HuggingFaceTextSplitter ¤

HuggingFaceTextSplitter(
    tokenizer: PreTrainedTokenizerBase,
    separators: list[str] | None = None,
)

Text-based document splitter which uses a HuggingFace tokenizer to calculate length when splitting.

It uses Langchain’s RecursiveCharacterTextSplitter and expects the list of documents to be in plain text.

It implements the DocumentSplitterLike protocol.

Attributes:

  • tokenizer

    The HuggingFace tokenizer to use for calculating length.

  • separators

    The list of separators to use for splitting the document.

Parameters:

  • tokenizer (PreTrainedTokenizerBase) –

    The HuggingFace tokenizer to use for calculating length.

  • separators (list[str] | None, default: None ) –

    The list of separators to use. When None, the default separators are used: ["\n\n", "\n", ".", "!", "?"].

HuggingFaceMarkdownSplitter ¤

HuggingFaceMarkdownSplitter(
    tokenizer: PreTrainedTokenizerBase,
)

Markdown-based document splitter which uses a HuggingFace tokenizer to calculate length of chunks when splitting.

It uses Langchain’s MarkdownTextSplitter and expects the list of documents to be in Markdown.

It implements the DocumentSplitterLike protocol.

Attributes:

  • tokenizer

    The HuggingFace tokenizer to use for calculating length.

Parameters:

RaptorSplitter ¤

RaptorSplitter(
    tokenizer: TokenizerLike,
    *,
    separators: list[str] | None = None
)

Document splitter which implements the chunking technique as defined in the RAPTOR paper.

It expects a tokenizer which implements the TokenizerLike protocol to calculate the length of chunks.

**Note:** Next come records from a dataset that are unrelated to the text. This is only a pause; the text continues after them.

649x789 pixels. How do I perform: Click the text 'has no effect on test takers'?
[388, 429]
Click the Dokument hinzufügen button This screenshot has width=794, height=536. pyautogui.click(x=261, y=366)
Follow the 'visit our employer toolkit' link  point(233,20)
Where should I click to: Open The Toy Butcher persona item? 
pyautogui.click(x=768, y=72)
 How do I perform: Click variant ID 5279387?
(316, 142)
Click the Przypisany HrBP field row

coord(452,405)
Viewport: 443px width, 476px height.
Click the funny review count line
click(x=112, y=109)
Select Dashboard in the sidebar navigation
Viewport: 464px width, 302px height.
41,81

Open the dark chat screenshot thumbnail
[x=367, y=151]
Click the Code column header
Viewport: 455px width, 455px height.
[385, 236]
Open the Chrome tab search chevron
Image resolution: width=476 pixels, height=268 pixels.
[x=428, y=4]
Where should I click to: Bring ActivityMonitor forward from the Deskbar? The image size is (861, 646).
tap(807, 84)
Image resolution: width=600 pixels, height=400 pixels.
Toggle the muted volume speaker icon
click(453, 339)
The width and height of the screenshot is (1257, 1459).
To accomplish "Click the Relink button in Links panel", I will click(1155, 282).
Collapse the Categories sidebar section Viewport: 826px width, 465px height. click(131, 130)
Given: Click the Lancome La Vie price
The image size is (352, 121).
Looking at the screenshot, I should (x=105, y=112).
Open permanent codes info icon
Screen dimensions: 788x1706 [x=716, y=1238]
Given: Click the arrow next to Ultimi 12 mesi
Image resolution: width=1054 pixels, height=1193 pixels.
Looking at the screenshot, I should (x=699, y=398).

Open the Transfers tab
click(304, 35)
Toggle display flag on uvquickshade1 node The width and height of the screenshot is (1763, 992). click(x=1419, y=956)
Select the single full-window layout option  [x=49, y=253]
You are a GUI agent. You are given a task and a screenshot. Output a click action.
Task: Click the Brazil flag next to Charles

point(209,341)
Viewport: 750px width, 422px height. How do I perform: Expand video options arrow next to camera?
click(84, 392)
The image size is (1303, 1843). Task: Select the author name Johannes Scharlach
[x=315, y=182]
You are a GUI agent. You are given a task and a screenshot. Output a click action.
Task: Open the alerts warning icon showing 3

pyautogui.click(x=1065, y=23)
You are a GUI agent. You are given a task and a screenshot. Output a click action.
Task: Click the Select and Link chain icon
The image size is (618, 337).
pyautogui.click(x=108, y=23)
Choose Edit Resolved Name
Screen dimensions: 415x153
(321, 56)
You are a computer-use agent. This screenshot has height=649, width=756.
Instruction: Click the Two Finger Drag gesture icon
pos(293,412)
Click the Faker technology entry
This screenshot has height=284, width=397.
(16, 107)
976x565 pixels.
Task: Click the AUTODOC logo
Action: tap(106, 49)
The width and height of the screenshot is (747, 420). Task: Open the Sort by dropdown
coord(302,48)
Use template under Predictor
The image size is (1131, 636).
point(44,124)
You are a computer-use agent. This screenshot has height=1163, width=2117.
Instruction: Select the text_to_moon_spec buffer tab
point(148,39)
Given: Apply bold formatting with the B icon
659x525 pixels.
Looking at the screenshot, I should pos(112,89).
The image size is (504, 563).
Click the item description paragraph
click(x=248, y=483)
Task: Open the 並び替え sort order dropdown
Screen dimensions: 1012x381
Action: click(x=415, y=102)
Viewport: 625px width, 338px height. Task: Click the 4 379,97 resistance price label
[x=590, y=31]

For more details, see: https://github.com/parthsarthi03/raptor/blob/7da1d48a7e1d7dec61a63c9d9aae84e2dfaa5767/raptor/utils.py#L22.

It implements the DocumentSplitterLike protocol.

Attributes:

  • tokenizer

    Tokenizer to use for calculating chunk lengths.

  • separators

    The list of separators to use for splitting the document.

Parameters:

  • tokenizer (TokenizerLike) –

    Tokenizer to use for calculating chunk lengths.

  • separators (list[str] | None, default: None ) –

    The list of separators to use. When None, the default separators are used: [".", "!", "?", "\n"].

split_single_document ¤

split_single_document(
    document: Document, chunk_size: int, chunk_overlap: int
) -> list[Document]

Split a single document into chunks.

Parameters:

  • document (Document) –

    Document to split into chunks.

  • chunk_size (int) –

    Maximum size of each chunk.

  • chunk_overlap (int) –

    Overlap between each chunk.